And we need to be very clear in answering when people say that we shouldn't promote Bob Avakian so much, for whatever reason. We should just tell them: Given what we understand about what BA actually represents, what he has brought forward and the role he plays, and what this means for the masses of people, not only in this country but throughout the world, and for the future of humanity, it would be HIGHLY IRRESPONSIBLE if we DID NOT promote BA as fully as we could. In fact, the real problem is not that we are promoting BA too much, but on the contrary that we have not yet been able to do nearly enough to promote him; and this is something we are setting out to change in major way, like it says in the Message and Call.
And we should tell them this too: everyone who comes to understand what we understand about this should also contribute whatever they can to this effort. If you don't have that understanding, but you get on a basic level the importance of what he's doing, then you should contribute what you can to making him and his work much more widely known; and at the same time, you should more deeply engage with what we are saying about BA, and with his body of work and method and approach.
If you are proceeding from humanity's need to get free it can ONLY be a good thing that there is a leader who has solved or pointed the way towards solving the biggest problems of the revolution.
If you are proceeding from humanity's need to get free—you will be EAGER to get into this leader.
Now some people think they are being really clever and say things like, "I don't want to hear what BA has to say... I want to hear what YOU have to say."
Okay, so picture back in the day, someone coming up to you and saying—holy shit man, you gotta hear this guy, he does this stuff on the guitar that will totally blow your mind... no one's ever heard anything like this before. His name is Jimi Hendrix.
Would it really be appropriate for you to say, "Well, I don't want to hear how Hendrix plays the guitar, I want to hear YOU play"?
Obviously, the whole idea is absurd. There are people who are just better at certain things—and you have to check THEM out.
And yeah, I get that we are making revolution—and this is different than playing rock and roll and it's important that other people be able to get into and break down the science of revolution and be part of applying it. But there ARE people like that—there is a whole Party that went through a Cultural Revolution and has taken up the framework BA has developed and is out applying it and fighting for it in the world. But the point is, to the degree we are doing this—it's because we've gotten deeply into BA. And, he is still head and shoulders ahead of us—and that is a very good thing.
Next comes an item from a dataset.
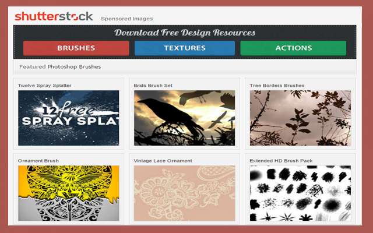
Task: Click the Sponsored Images label
Action: click(127, 19)
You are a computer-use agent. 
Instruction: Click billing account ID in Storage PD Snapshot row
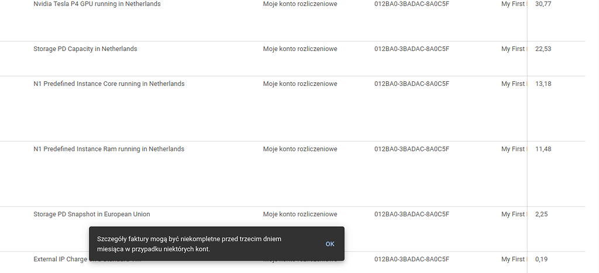(411, 215)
But for those of you who are newer—you don't have to be able to break down everything the way BA does. It's fine to tell people, I am still learning about this myself—but I know enough to know I have to get into it and that you should too.
Then there are people who say things like, "You act like Bob Avakian has the answer."
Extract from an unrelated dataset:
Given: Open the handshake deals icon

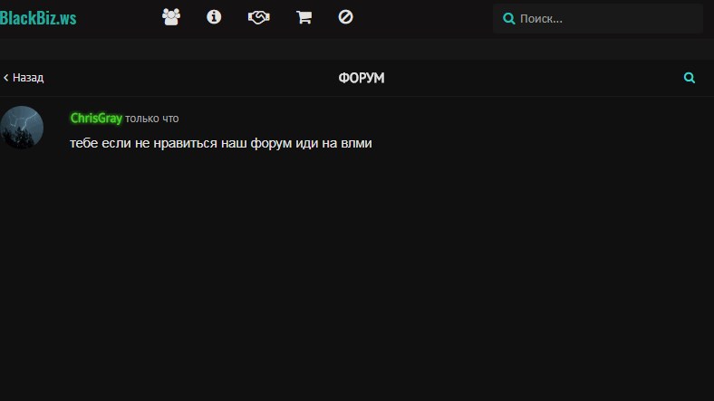Looking at the screenshot, I should point(259,17).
Well, find out. Has he developed breakthrough answers to very sharply posed and crucial questions of making revolution? And, beyond that, has BA further developed the scientific communist method for continuing work to develop answers to still further questions...while continuing to put these questions out there for others to grapple with, too, in the ongoing process of understanding and radically transforming the world?
And let's be real. You don't determine whether or not he does, you don't determine whether anything is true or not, by taking a poll—do your friends all agree or not. You determine what is true by going deeply into it—and measuring it up against reality.
No one would take you seriously if you saw one high school production of one Shakespeare play and started passing facile verdicts on his entire body of work. Well, the work that is concentrated in this talk is much more challenging and much more exhilarating than that and we need to be very upfront on setting the standard broadly that you actually have to get deeply into this. So... GET INTO BA!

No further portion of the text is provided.